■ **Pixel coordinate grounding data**
....................

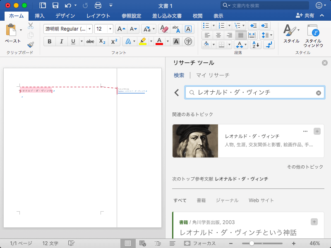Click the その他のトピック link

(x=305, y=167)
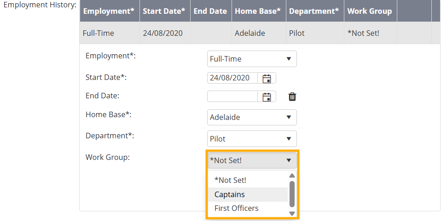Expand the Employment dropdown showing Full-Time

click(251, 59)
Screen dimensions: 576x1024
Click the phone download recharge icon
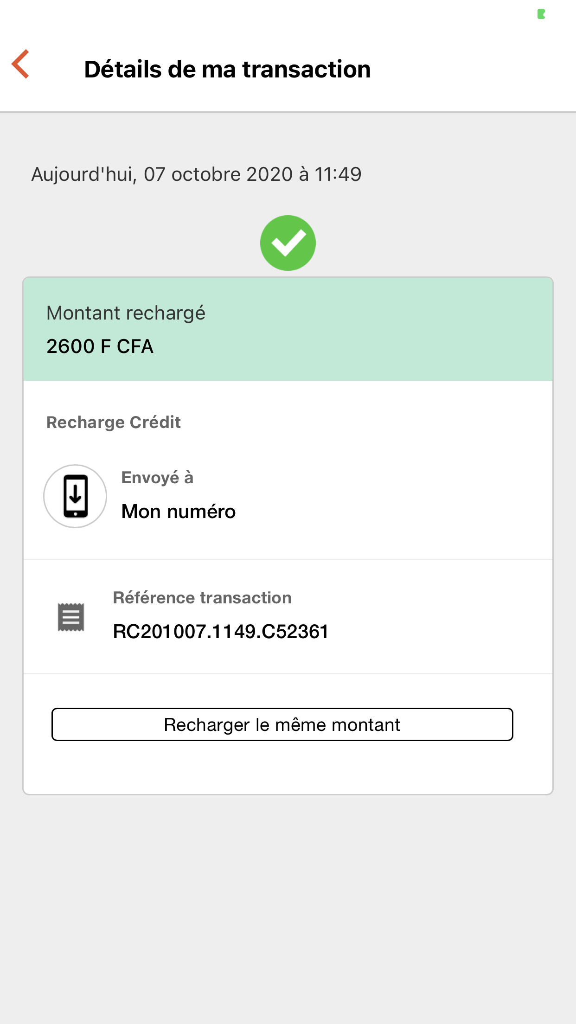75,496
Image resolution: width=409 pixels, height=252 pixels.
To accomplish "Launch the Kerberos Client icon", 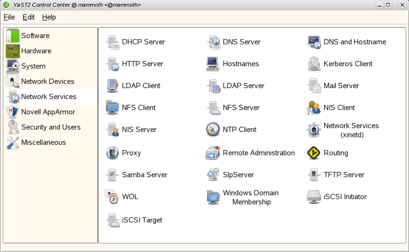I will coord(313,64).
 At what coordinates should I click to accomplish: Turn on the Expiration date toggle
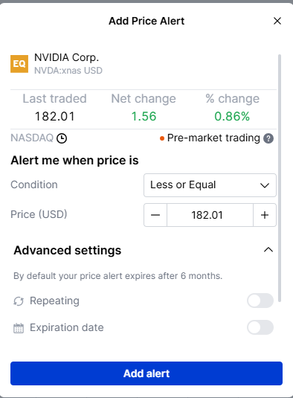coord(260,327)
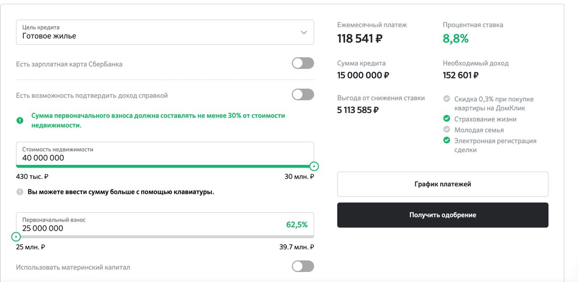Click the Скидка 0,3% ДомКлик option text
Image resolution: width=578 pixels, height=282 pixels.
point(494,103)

....................

■ **Problem description**
Begin at the line containing "At what coordinates" and stop at the final line of the data. Retype those lines exactly, without the pictures.

■ **Task output**
 At what coordinates should I click to accomplish: Turn on the Expiration date toggle
coord(260,327)
Click the Скидка 0,3% ДомКлик option text
Image resolution: width=578 pixels, height=282 pixels.
point(494,103)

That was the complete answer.